======== Records provided ========

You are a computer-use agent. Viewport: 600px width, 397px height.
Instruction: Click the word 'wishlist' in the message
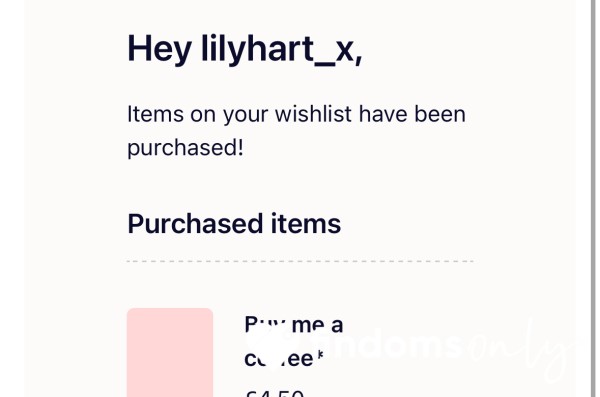[313, 114]
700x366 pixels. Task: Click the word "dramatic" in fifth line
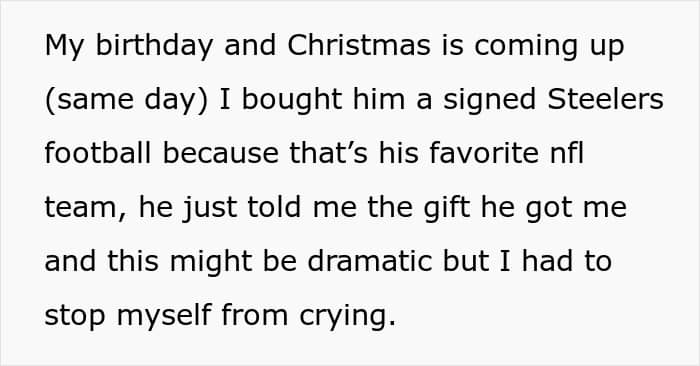coord(370,261)
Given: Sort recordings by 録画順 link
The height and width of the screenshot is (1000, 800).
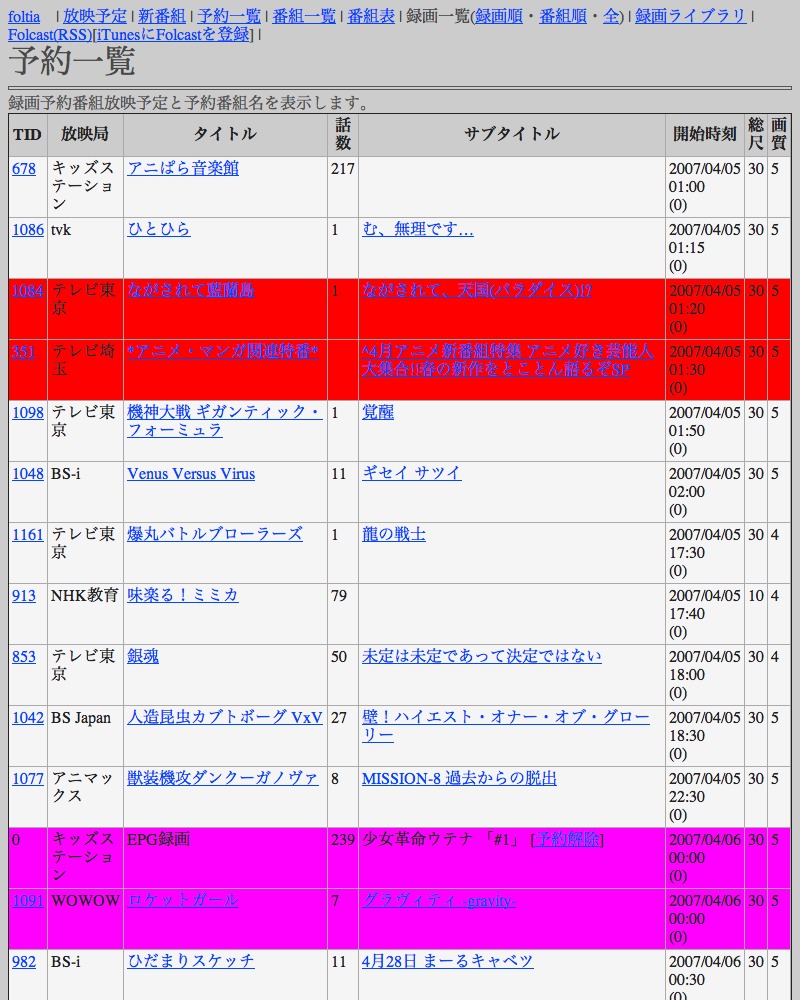Looking at the screenshot, I should (x=505, y=16).

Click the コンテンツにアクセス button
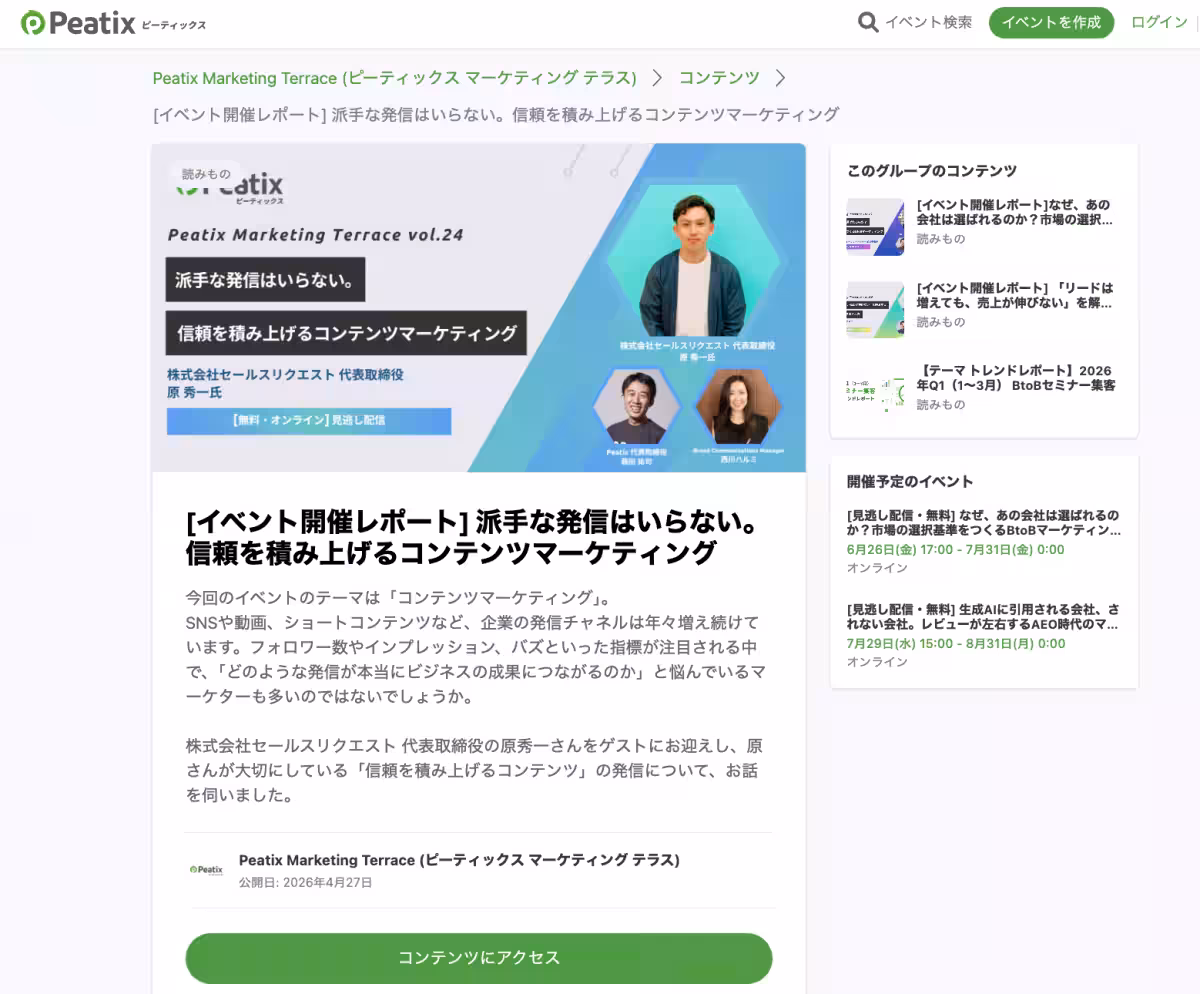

========

* Task statement
Please reproduce the lines exactly from the one containing "Given: Sort recordings by 録画順 link" through the last line of the data above, and keep the pictures out.

* Output
Given: Sort recordings by 録画順 link
The height and width of the screenshot is (1000, 800).
Looking at the screenshot, I should (x=505, y=16).

Click the コンテンツにアクセス button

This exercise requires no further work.